* [Instructions to follow]
Look below for lines that hold the string "pixels" and copy each one.

** Data shown follows **

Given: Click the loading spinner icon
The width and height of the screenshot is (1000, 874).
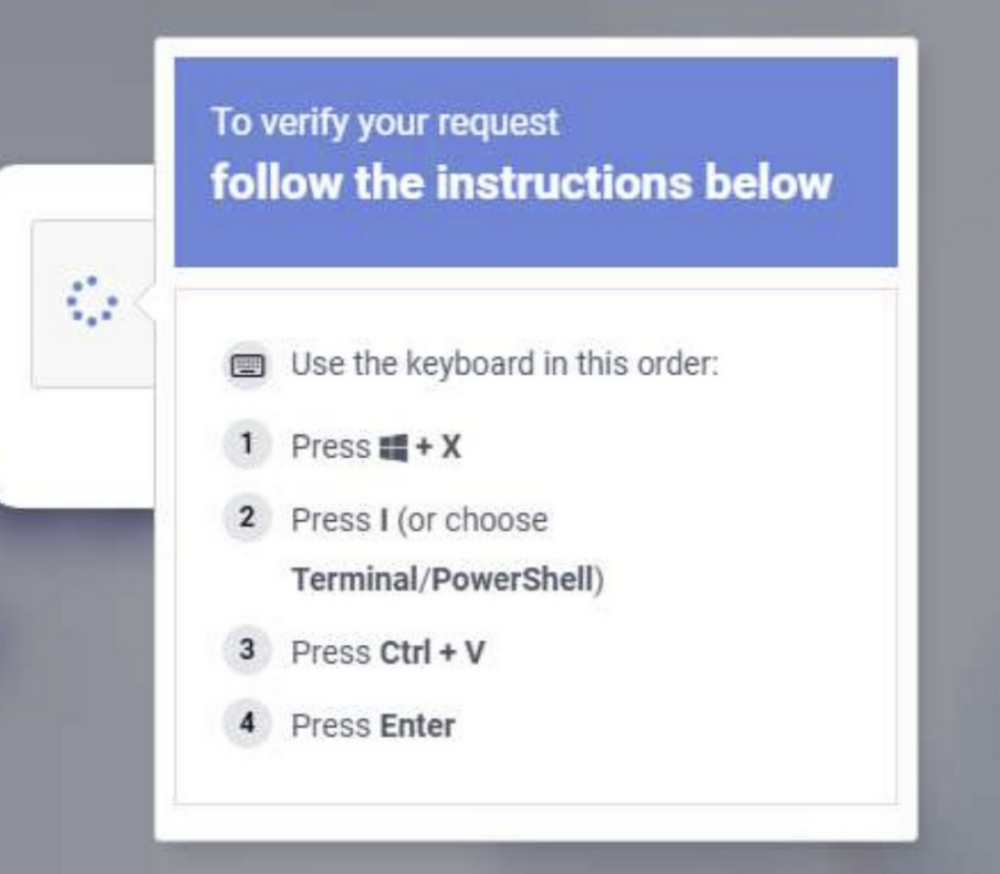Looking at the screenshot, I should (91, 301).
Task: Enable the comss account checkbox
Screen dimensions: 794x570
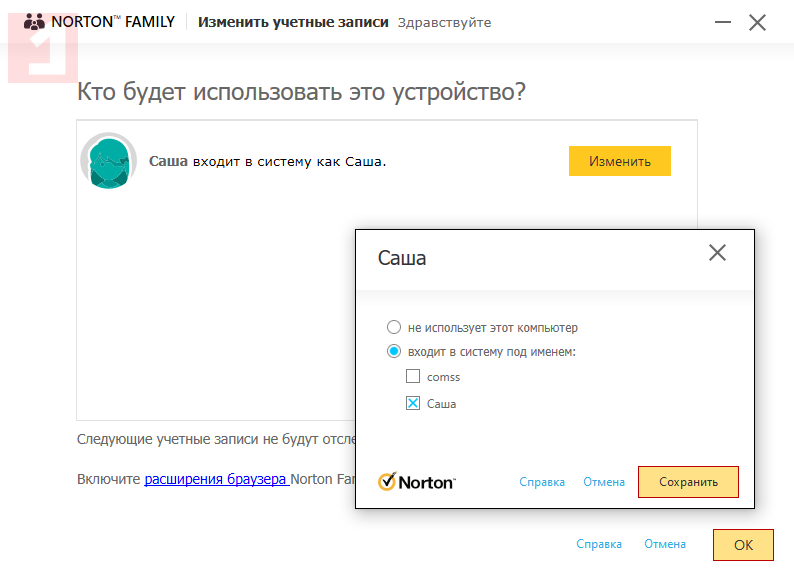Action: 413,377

** End of Data shown **
** Data shown follows **

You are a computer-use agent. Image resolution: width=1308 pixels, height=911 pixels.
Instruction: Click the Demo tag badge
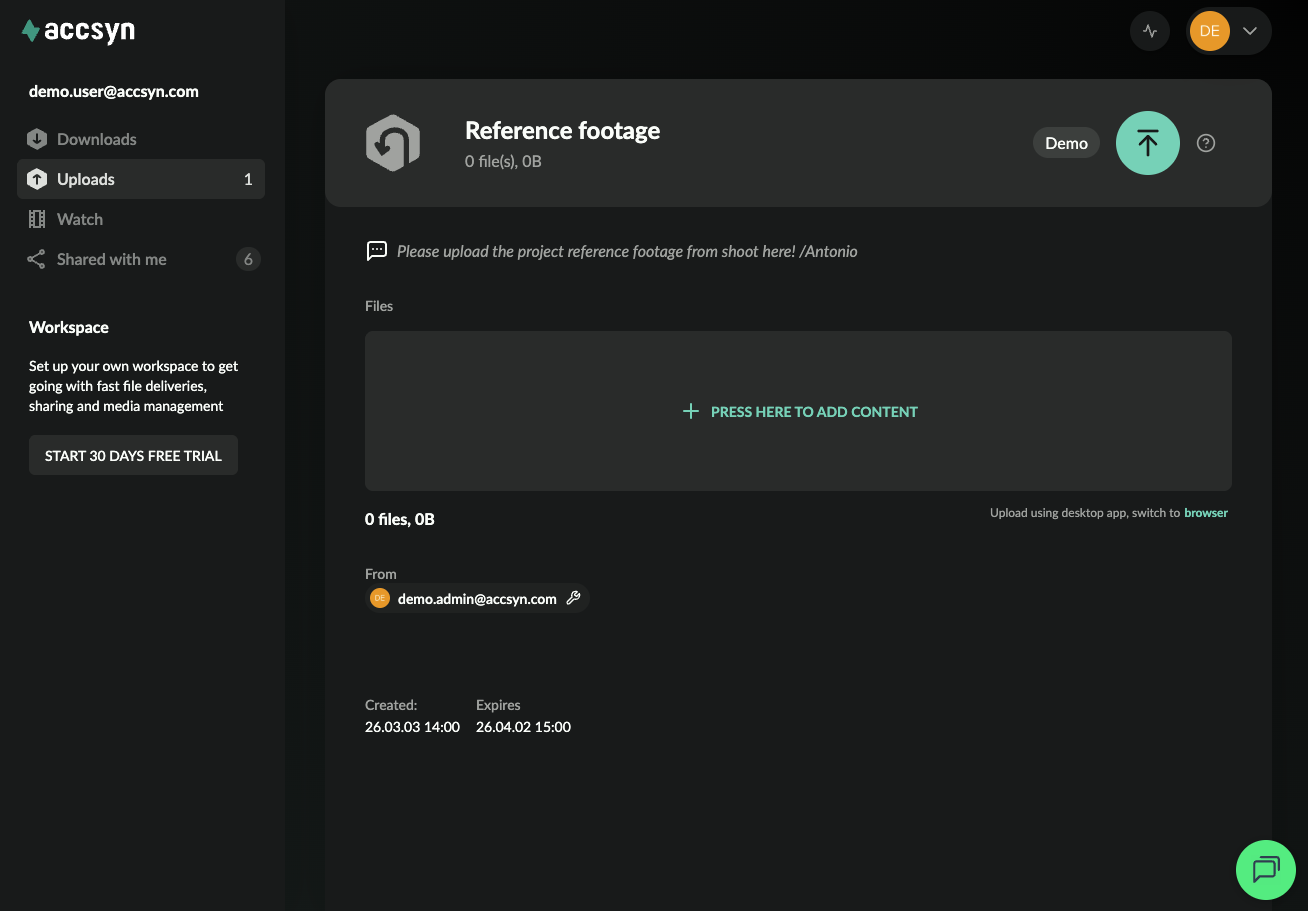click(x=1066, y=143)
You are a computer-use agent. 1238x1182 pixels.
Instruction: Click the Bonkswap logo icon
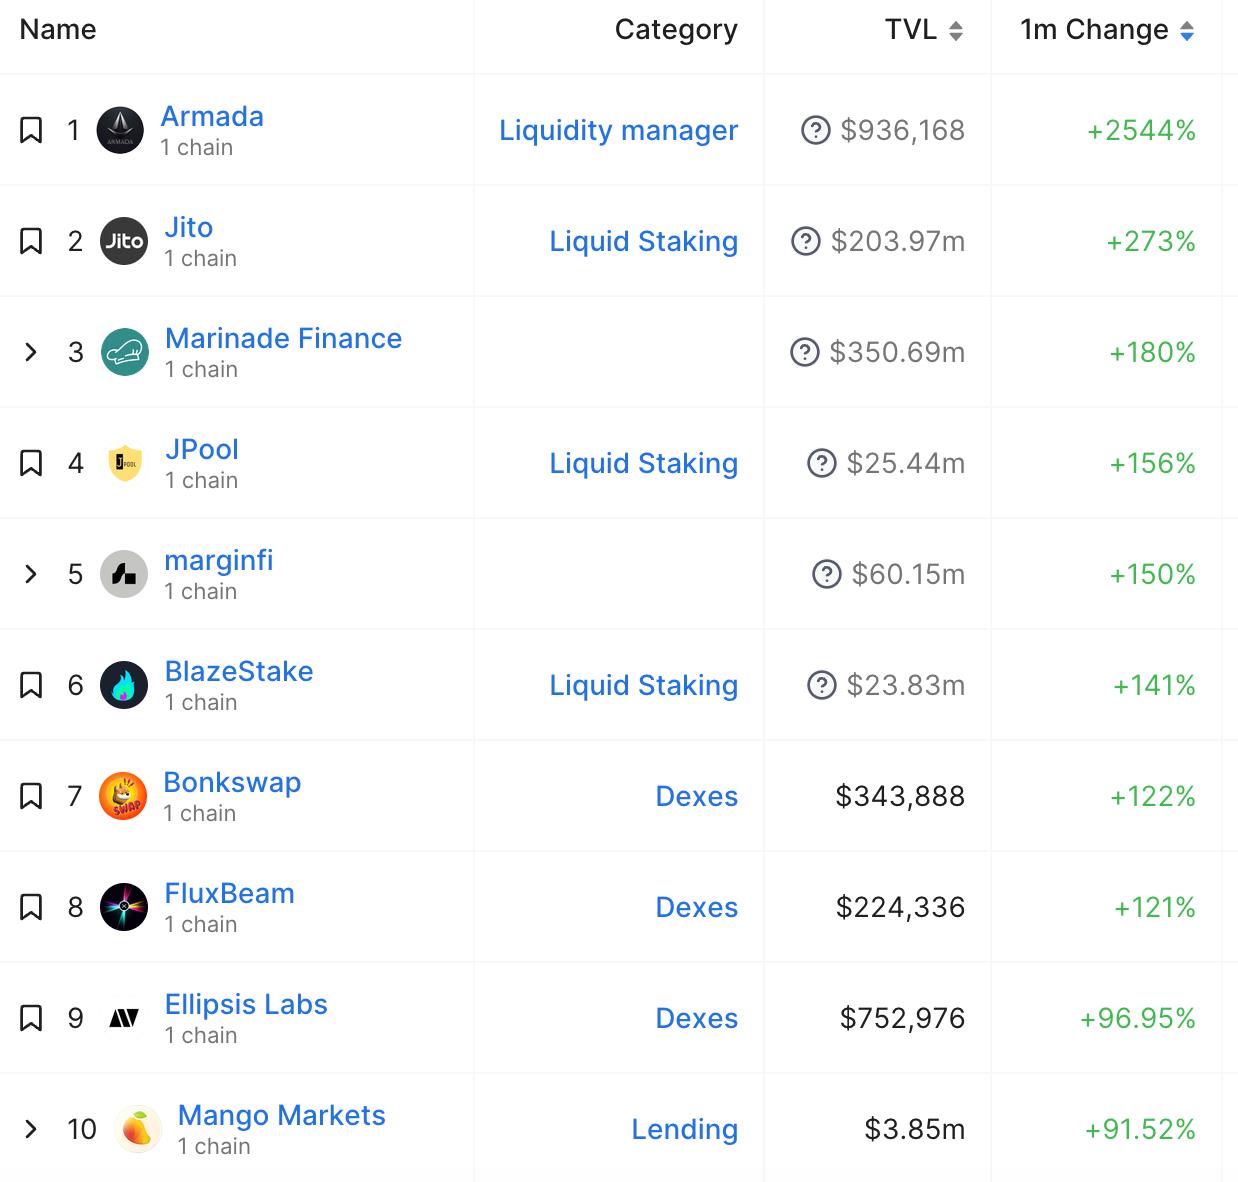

** End of Data shown **
** Data shown follows **

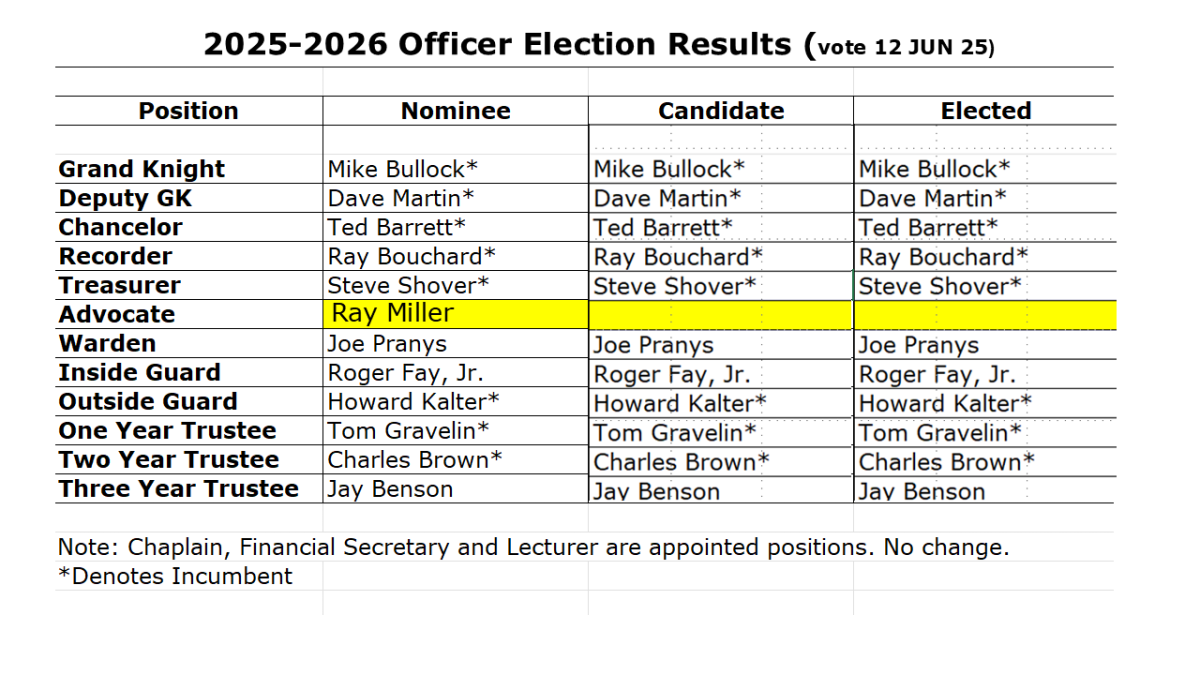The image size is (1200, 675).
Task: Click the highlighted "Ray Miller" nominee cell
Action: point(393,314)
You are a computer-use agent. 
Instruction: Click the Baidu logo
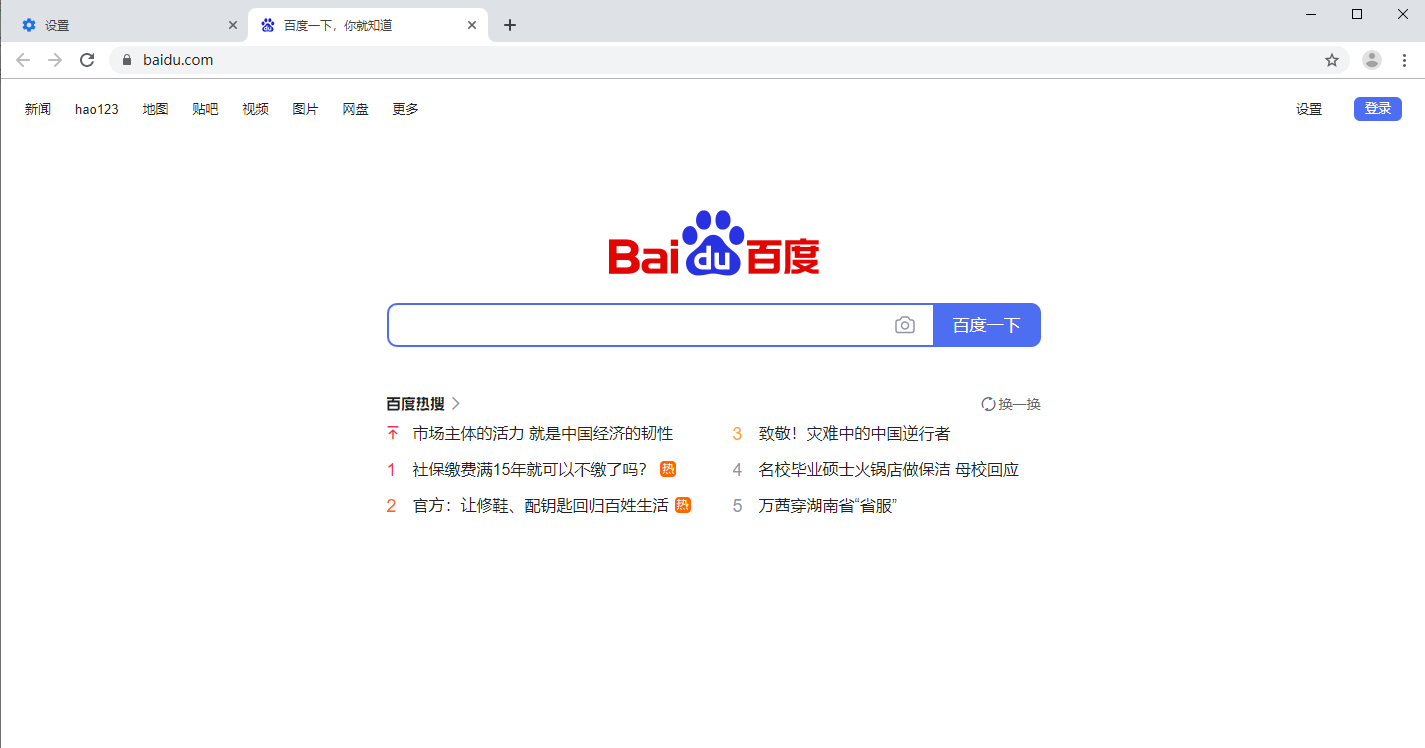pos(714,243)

** End of Data shown **

* [Solution for this task]
You are a computer-use agent. Image resolution: width=1308 pixels, height=911 pixels.
You are a computer-use agent. 1238x1182 pixels.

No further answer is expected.